**INSTRUCTIONS FOR THE TASK**
Among the entries that follow, how many lines contain the word "computer"? Give the number alone.

Segment Start: DATA EXTRACTS

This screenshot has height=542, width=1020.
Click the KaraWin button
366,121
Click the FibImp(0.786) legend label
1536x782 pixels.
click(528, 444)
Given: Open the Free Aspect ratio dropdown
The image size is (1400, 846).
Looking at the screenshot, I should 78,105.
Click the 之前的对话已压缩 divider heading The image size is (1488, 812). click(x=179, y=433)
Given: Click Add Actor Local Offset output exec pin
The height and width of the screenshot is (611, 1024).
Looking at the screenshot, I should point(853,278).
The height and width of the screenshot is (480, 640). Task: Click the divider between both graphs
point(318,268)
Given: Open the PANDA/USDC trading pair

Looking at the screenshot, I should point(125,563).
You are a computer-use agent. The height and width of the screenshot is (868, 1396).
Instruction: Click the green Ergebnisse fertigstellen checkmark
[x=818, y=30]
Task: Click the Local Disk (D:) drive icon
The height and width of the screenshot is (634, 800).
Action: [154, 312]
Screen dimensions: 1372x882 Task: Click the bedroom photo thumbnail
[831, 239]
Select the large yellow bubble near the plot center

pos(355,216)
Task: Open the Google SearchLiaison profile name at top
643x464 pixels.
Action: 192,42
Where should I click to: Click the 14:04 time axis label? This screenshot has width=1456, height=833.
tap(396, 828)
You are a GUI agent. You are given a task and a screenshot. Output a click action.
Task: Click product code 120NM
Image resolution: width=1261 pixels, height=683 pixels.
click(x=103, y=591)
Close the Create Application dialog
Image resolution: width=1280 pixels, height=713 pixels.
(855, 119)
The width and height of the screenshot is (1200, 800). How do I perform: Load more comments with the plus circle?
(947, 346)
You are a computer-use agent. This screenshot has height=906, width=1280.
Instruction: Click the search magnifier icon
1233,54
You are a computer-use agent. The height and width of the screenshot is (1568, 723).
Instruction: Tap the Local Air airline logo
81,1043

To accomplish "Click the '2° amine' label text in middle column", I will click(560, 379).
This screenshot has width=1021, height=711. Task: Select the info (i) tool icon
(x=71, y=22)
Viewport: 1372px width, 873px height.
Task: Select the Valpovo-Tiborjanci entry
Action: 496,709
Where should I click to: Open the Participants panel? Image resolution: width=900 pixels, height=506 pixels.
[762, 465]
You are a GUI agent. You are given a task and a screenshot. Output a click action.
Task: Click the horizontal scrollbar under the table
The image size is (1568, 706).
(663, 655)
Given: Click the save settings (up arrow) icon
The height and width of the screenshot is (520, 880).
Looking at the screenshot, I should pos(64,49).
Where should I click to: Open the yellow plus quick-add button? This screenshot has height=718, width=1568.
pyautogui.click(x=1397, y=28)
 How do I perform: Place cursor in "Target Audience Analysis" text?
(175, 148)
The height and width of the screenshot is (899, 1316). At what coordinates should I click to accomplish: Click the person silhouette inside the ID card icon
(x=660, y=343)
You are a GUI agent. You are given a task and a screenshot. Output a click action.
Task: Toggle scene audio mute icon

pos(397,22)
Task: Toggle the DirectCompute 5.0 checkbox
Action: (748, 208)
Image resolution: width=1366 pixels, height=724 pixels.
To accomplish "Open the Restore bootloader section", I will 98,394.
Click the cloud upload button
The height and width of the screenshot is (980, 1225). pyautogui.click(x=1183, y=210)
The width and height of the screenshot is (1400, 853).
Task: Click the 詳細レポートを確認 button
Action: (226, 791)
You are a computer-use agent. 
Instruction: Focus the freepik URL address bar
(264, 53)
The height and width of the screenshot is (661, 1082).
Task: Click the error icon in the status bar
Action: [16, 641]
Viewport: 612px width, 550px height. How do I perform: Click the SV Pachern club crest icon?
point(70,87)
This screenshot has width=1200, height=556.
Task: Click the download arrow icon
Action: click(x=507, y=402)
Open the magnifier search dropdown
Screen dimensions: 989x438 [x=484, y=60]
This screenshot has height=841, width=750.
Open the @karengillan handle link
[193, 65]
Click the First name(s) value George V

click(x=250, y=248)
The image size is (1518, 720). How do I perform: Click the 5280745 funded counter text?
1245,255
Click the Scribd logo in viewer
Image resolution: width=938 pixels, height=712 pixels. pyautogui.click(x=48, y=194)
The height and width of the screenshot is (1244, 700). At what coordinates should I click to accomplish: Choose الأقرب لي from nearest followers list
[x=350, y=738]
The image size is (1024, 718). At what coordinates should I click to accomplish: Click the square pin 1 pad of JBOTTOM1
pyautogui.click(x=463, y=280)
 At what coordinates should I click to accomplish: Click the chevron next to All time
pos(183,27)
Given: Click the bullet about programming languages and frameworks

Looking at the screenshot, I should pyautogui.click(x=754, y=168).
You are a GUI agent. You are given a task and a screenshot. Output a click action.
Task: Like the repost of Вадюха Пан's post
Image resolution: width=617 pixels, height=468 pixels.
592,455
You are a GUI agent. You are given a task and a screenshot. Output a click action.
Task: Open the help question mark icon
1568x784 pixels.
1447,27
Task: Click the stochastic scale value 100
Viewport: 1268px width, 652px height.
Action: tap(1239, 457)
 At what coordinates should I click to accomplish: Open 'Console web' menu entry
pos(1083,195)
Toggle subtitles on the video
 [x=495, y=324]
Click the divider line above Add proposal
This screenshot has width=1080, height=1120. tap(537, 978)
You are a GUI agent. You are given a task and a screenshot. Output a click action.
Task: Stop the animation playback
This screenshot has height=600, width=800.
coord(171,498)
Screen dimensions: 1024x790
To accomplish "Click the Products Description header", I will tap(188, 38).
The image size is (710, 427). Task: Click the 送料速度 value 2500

Segment End: DATA EXTRACTS

**YOUR SOLUTION**
4